_COMPLETE THE FOLLOWING_
1. Using the optimization method guide, decide whether each statement agrees with it. Answer yes or no for each, and quote the deciding words of the guide exactly.
(a) The guide recommends L-BFGS-B when bounds are needed.
(b) In the guide's decision tree, a very large problem is one with n greater than 1,000.
(c) For low-dimensional problems without gradient information, the guide recommends BFGS.
2. Please restate word for word the part of the optimization method guide starting with "Providing analytical gradients" and going on through "2*x * np.sin(x) * np.exp(-x**2))".

Method	Gradient	Bounds	Memory	Speed	Robustness
Nelder-Mead	No	No	Low	Slow	High
Powell	No	No	Low	Medium	High
BFGS	Yes	No	\(O(n^2)\)	Fast	High
L-BFGS-B	Yes	Yes	\(O(mn)\)	Fast	High
CG	Yes	No	Low	Fast	Medium

Choosing a Method¶

Decision Tree¶

Do you have gradient information?
├─ NO
│  ├─ Low dimensional (< 10)?
│  │  └─ Use: Nelder-Mead or Powell
│  └─ Higher dimensional?
│     └─ Use: Powell or differential_evolution
│
├─ YES
│  ├─ Need bounds?
│  │  └─ Use: L-BFGS-B
│  │
│  ├─ Very large problem (n > 10,000)?
│  │  └─ Use: CG or L-BFGS-B
│  │
│  └─ Medium problem, want best speed?
│     └─ Use: BFGS or L-BFGS-B

Practical Recommendations¶

from scipy import optimize
import numpy as np

# Example: Your optimization problem
def objective(x):
    return (x[0] - 2)**2 + (x[1] - 3)**2

# Decision 1: Do you have a gradient function?
has_gradient = False

# Decision 2: Do you need bounds on parameters?
needs_bounds = True
bounds = [(0, 5), (0, 5)]

# Decision 3: Dimension and problem size?
dimension = 2
large_scale = False

# Choice of method
if needs_bounds:
    method = 'L-BFGS-B'
elif large_scale:
    method = 'CG'
elif has_gradient:
    method = 'BFGS'
else:
    method = 'Powell'

result = optimize.minimize(
    objective,
    x0=[0, 0],
    method=method,
    bounds=bounds if needs_bounds else None
)

print(f"Using method: {method}")
print(f"Result: {result.x}")

Providing Gradients¶

Providing analytical gradients can significantly speed up optimization:

from scipy import optimize
import numpy as np
import time

def f(x):
    return np.sum(np.sin(x) * np.exp(-x**2))

def grad_f(x):
    return (np.cos(x) * np.exp(-x**2) -
            2*x * np.sin(x) * np.exp(-x**2))

x0 = np.array([1.0, 2.0, 3.0])

# With gradient
t1 = time.time()
result1 = optimize.minimize(f, x0, method='BFGS', jac=grad_f)
time1 = time.time() - t1

# Without gradient (finite differences)
t2 = time.time()
result2 = optimize.minimize(f, x0, method='BFGS')
time2 = time.time() - t2

print(f"With analytical gradient:")
print(f"  Time: {time1:.4f}s")
print(f"  Function evals: {result1.nfev}")
print(f"\nWith finite differences:")
print(f"  Time: {time2:.4f}s")
print(f"  Function evals: {result2.nfev}")
print(f"\nSpeedup: {time2/time1:.1f}x")

Advanced: Hessian Information¶

Some methods can use second-order derivatives (Hessian matrix):

from scipy import optimize
import numpy as np

def f(x):
    return x[0]**2 + 2*x[1]**2

def grad_f(x):
    return np.array([2*x[0], 4*x[1]])

def hess_f(x):
    """Hessian matrix."""
    return np.array([[2, 0],
                     [0, 4]])

# Newton-CG method uses Hessian
result = optimize.minimize(
    f,
    x0=[1, 1],
    method='Newton-CG',
    jac=grad_f,
    hess=hess_f
)

_RECORD EXTRACTS_
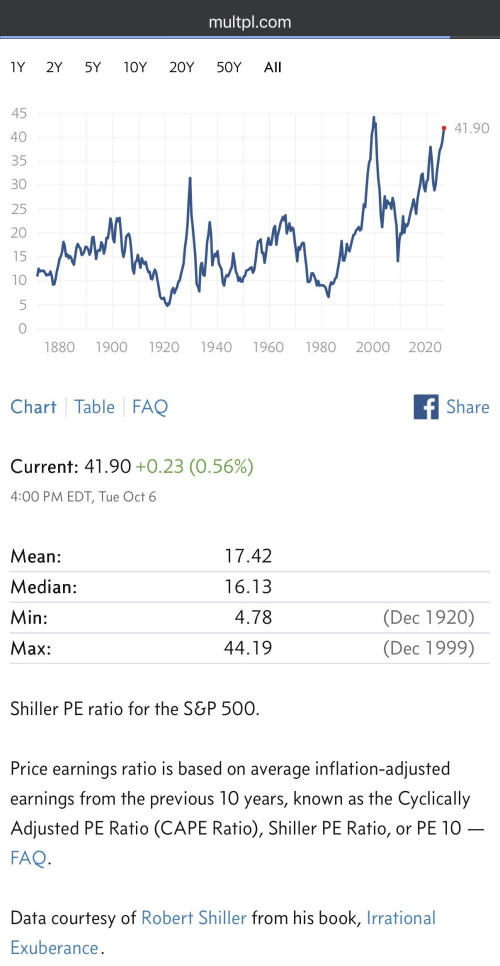
Task: Select the 2Y time range
Action: pyautogui.click(x=54, y=68)
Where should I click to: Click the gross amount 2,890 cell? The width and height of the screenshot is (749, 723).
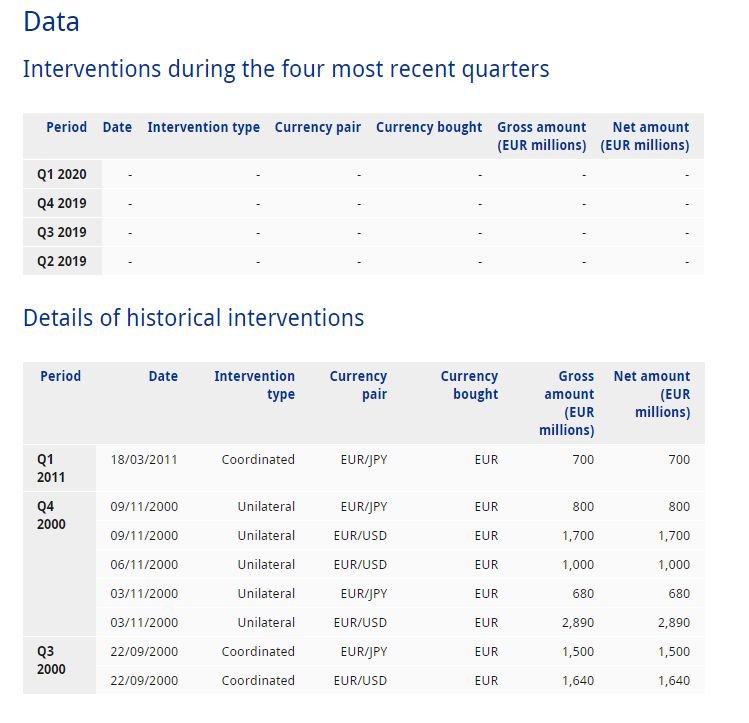tap(578, 623)
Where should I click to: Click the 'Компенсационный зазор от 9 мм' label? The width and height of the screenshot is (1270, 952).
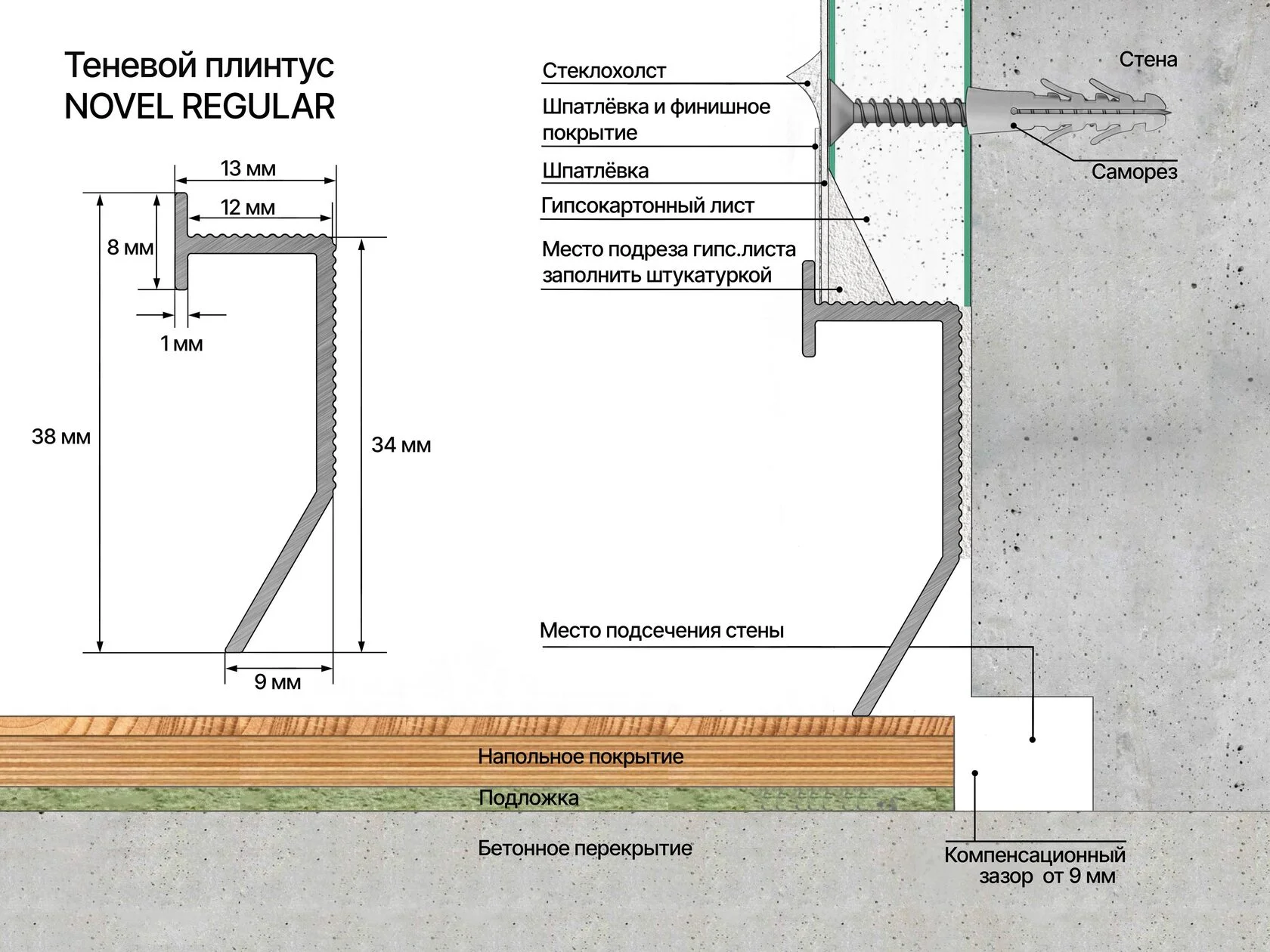click(1035, 866)
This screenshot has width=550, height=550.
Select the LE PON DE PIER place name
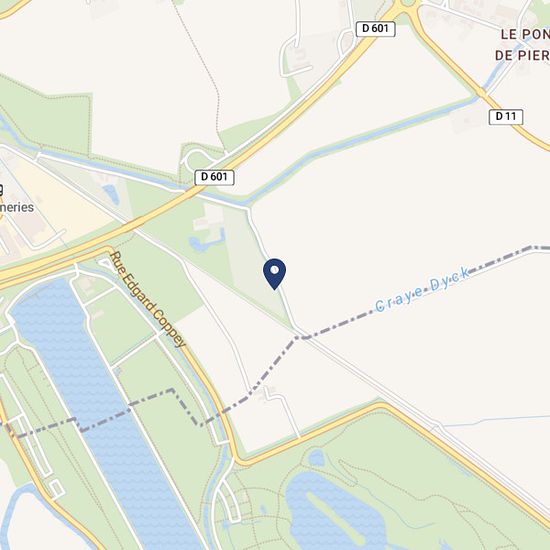523,45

_ANSWERS FOR THIS EXERCISE_
1.
(a) Yes: "Need bounds?" followed by "Use: L-BFGS-B"
(b) No: "Very large problem (n > 10,000)?"
(c) No: "Low dimensional (< 10)?" followed by "Use: Nelder-Mead or Powell"

2.
Providing analytical gradients can significantly speed up optimization:

from scipy import optimize
import numpy as np
import time

def f(x):
    return np.sum(np.sin(x) * np.exp(-x**2))

def grad_f(x):
    return (np.cos(x) * np.exp(-x**2) -
            2*x * np.sin(x) * np.exp(-x**2))